Self-Referrals in Google Analytics

One of the very useful reports in Google Analytics is the ‘Referring Sites’ report.  This tells you specific sites that have links to your site and are directing traffic to you.  With this info you can strengthen ties with these sites, aim for traffic from similar sites, and otherwise leverage these connections.

Referring Sites Report

Referring Sites Report

Common situation that causes head-scratching in Google Analytics is when a person sees that referrals are coming from his/her own site.  The referral below is all well and good…except the site it is referring visitors to is ‘bcbeer.ca‘:

self-referral example

self-referral example

These self-referrals can be caused by a couple of things, but I recently came across a post on Avinash Kaushik’s legendary Occam’s Razor blog where, in the comments below the article, Robbin Steif laid out the most common reasons for self-referrals:

  1. The site has subdomains or cross domains and the GA configuration is not set up to recognize these as part of the same domain.  A common scenario is the subdomain has the same tracking code as the main domain, but GA considers them separate entities, so visitors that move from the main domain to the subdomain are counted as referrals from the main domain. (For advice on how to fix: How do I track all of the subdomains for my site..?)
  2. The site may be set up correctly, but may have been set up incorrectly in the past (as the situation in #1), and there are still users with incorrect cookie information visiting the site.
  3. Traffic from untagged pages on your site to tagged pages.  Another good reason for ensuring that GA tracking code is pasted into every page on your site.

Another commentor on the same blog post suggested that self-referrals can also come from absolute links on your site:

“If the URL in your hyperlinks read http://www.yoursite.com/movies/movies.aspx …they should instead read /movies/movies.aspx.”

This seems unlikely, since in such a case the cookies on the user’s browser would indicate that she is not a new visitor to the site.  However, it may be worth looking into once the other 3 common causes are eliminated.

Advertisements

Excluding Visitors from Google Analytics via Cookie

Normally when you are setting up Google Analytics (or any other web analytics program for that matter), you want to set it up so that it doesn’t count traffic from visitors using the site on behalf of the site owner.
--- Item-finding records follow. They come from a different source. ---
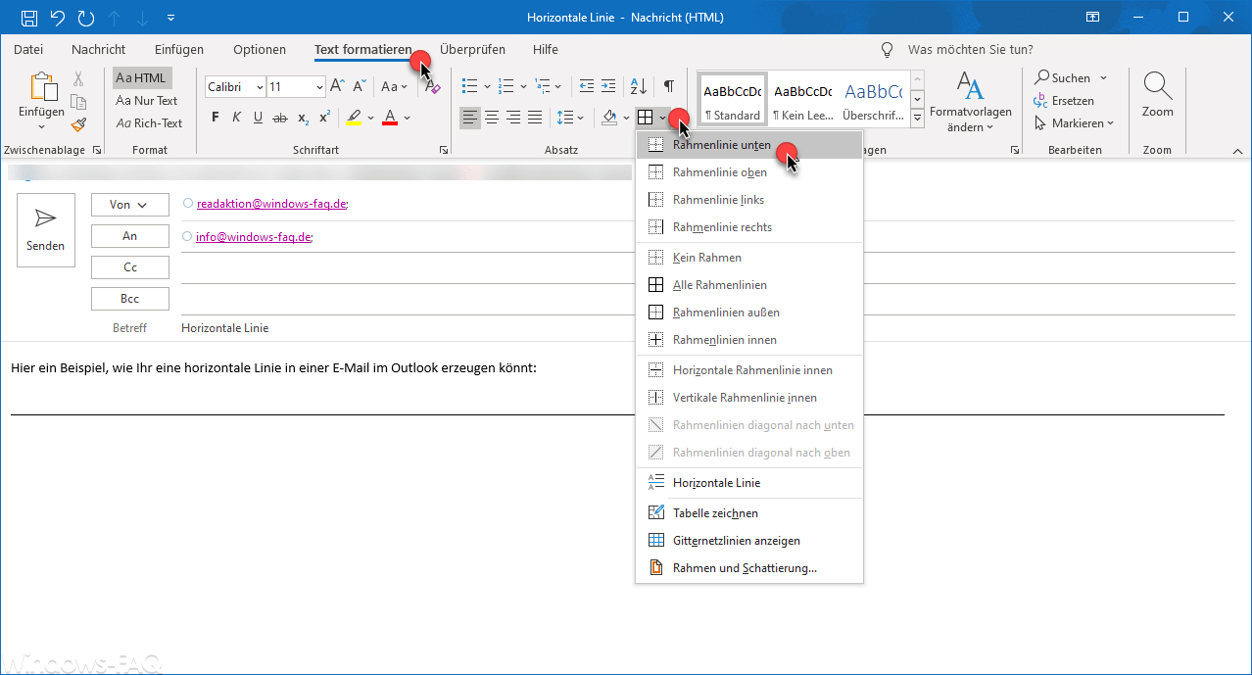Click the Sort (A-Z) icon

pos(638,86)
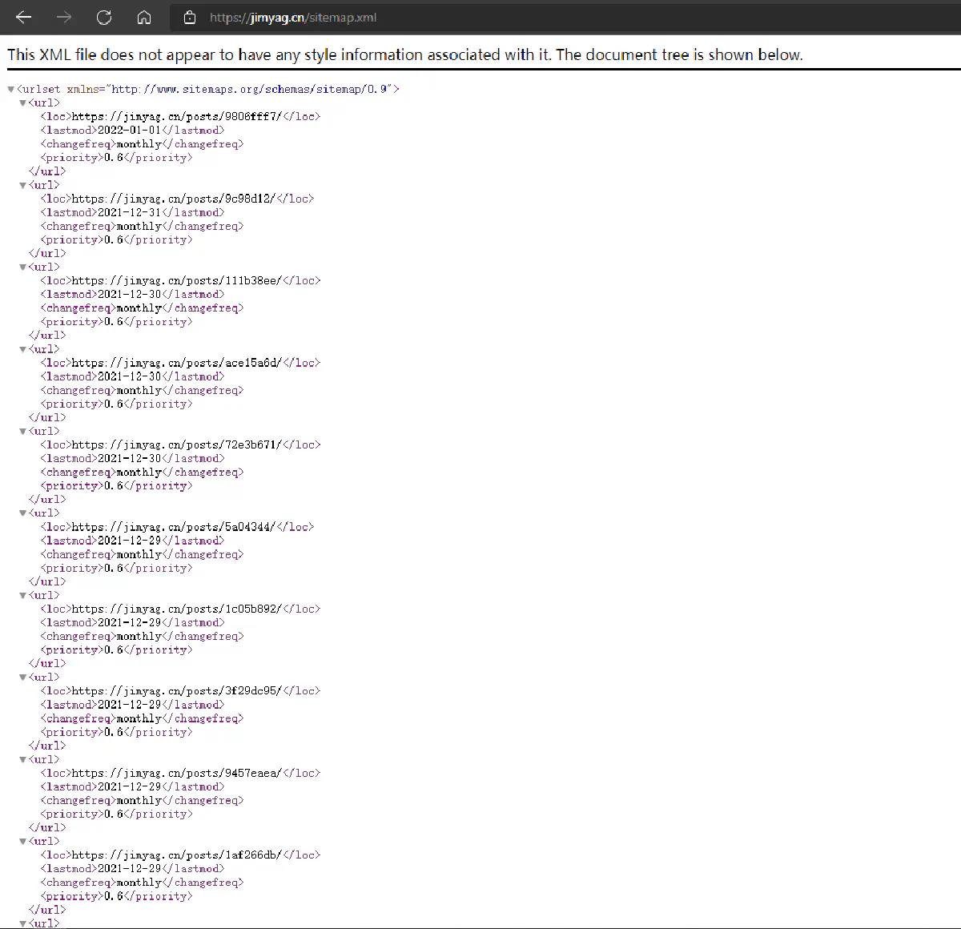Go to the browser home page
This screenshot has height=929, width=961.
click(x=144, y=17)
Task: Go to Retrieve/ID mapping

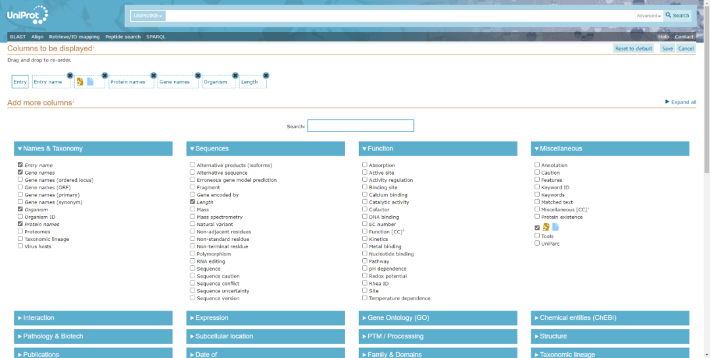Action: click(x=74, y=37)
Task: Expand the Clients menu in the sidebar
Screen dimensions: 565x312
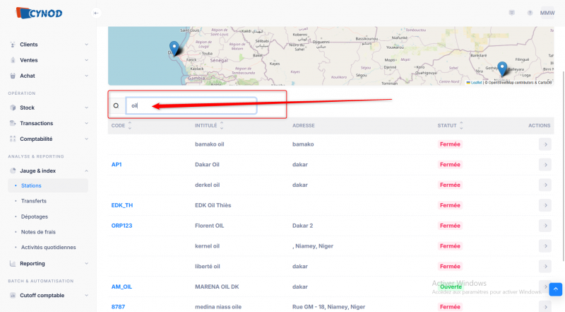Action: [48, 45]
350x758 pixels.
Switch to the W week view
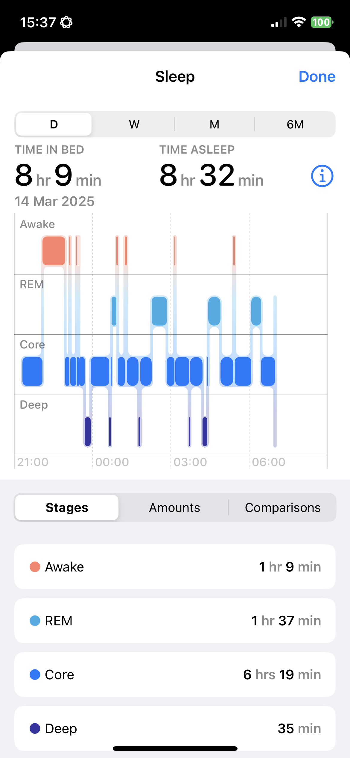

This may include employees of the company that owns the site, web developers or online marketers contracted by the site owner, etc.

Usually this is done quite simply by using a filter to exclude the IP addresses of the visitors in question. There is a twist, in that you need to use regular expressions (which in this case means using the ‘\’ in front of the ‘.’s in the IP addresses so they are not treated as wildcards), but the process is pretty well explained in the Google Analytics help topic called ‘How do I exclude my internal traffic from reports?’. Google even provides an IP range tool to help with getting the right regular expression to cover a range of IP addresses.

Of course, this process assumes that the visitors that you want to screen out are operating from fixed IP addresses. For people working from home, or even small businesses, this may be not be the case, as they may using IP addresses dynamically provided by their ISP. The way to address this is through use of a cookie that can be set upon visiting a page dedicated for this purpose and then filtering out visitors based on the presence of the cookie.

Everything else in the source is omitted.